For a teacher’s workshop recently, I was asked to share some ideas about using THE BUMBLEBEE QUEEN (Charlesbridge) in the context of math. Below are some of my informal ideas. I’m sure they will spark lots more activities in educators out there. Let me know what you do!
(A mathematical look at The Bumblebee Queen by April Pulley Sayre)
BEING A MATH DETECTIVE
(Building number literacy and sensitivity)
After a first read of the book, as a story, look through it again, as a math detective.
Math can help you notice things and connect facts that you see.
So let’s be math detectives
What to we notice about numbers in the book?
For younger students:
Let’s look through and write down what we see.
(Write down an honor various responses from kids counting.)
(On the cover, we see:
examples that may be suggested by students:)
three flowers on the left (columbine)
six legs on a bumblebee
two wings on a bumblebee
Three petals on each flower. Three trillium. They are named “tri” for three.
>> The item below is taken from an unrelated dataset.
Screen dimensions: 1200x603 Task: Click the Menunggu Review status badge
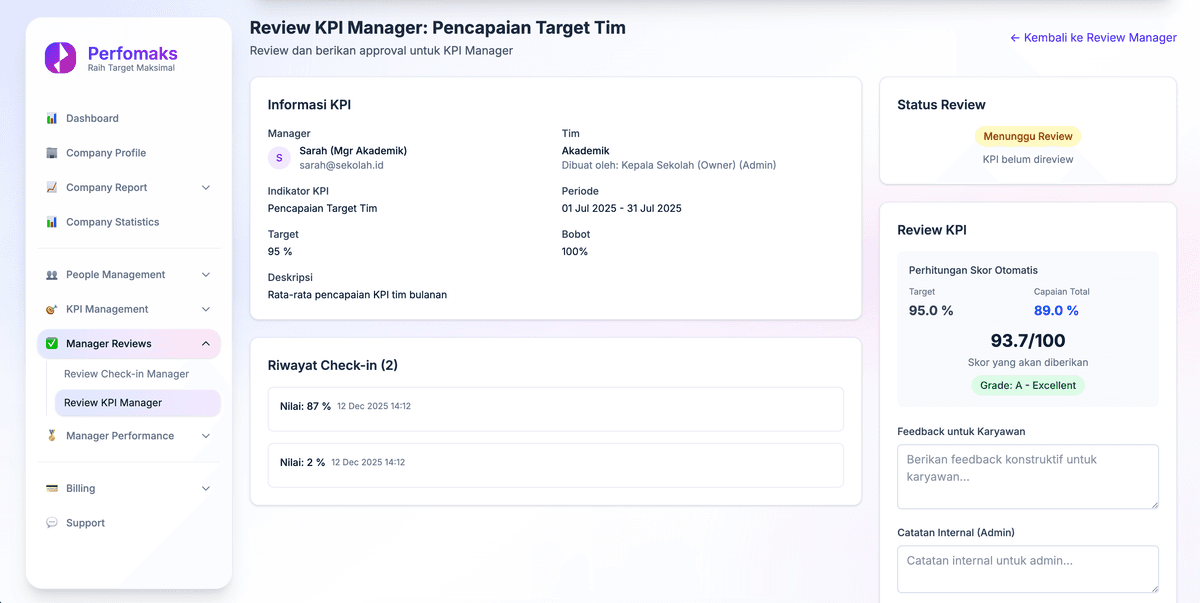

(On the first full spread we see)
Four-toed bird feet.
One chamber where she lives
You could count the number of pieces of grass
You could count the number of trees.
Do you notice there are lots of things to count on each page?
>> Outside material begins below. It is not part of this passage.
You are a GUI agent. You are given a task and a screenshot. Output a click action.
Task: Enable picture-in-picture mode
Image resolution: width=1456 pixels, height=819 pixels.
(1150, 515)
There are many numbers to notice on each page.
Let’s try to narrow down what we count.
Let’s stay as close as possible to the bee and her life.
What numbers that we hear or see are important to her life?
For older students
1) Read the book and write down any numbers mentioned in the text. If you find them in a sentence, write down the entire sentence.
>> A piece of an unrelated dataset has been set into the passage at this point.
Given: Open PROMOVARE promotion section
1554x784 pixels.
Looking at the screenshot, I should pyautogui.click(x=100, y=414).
One way to look for numbers would be to scan the pages quickly for number shapes.
Try that. Does this technique find all the numbers? Why or why not?
(No. Some numbers may be spelled out in letters. So you will need to read, not just scan.
Some numbers may not be spelled out. You may need to look for clues to those numbers in the illustrations.)
Answers: examples numbers students may have noted
250 bumblebee species
In 5 days, the eggs hatch.
The larvae spin cocoons 10-14 days after hatching
In ten days, the cocoons ripen. (Bees emerge.>)
A bumblebee colony can contain 30-400 bees
Three kinds of bees: queens, workers, drones
USING NUMBERS YOU HAVE GATHERED
CARDINAL NUMBERS/ ORDINAL NUMBERS
How many places did the bumblebee look before she found a place to build her colony?
By number, which place did she choose?
The 3rd place she looked.
Pause to investigate ordinal/cardinal numbers
Cardinal number—a number denoting quantity one, two, three, four five.
Ordinal number—a number denoting order 1st, 2nd, 3rd, 4th.
Take the figures you have gathered about the bumblebee’s life. Create a timeline, of the days of a bumblebee’s development.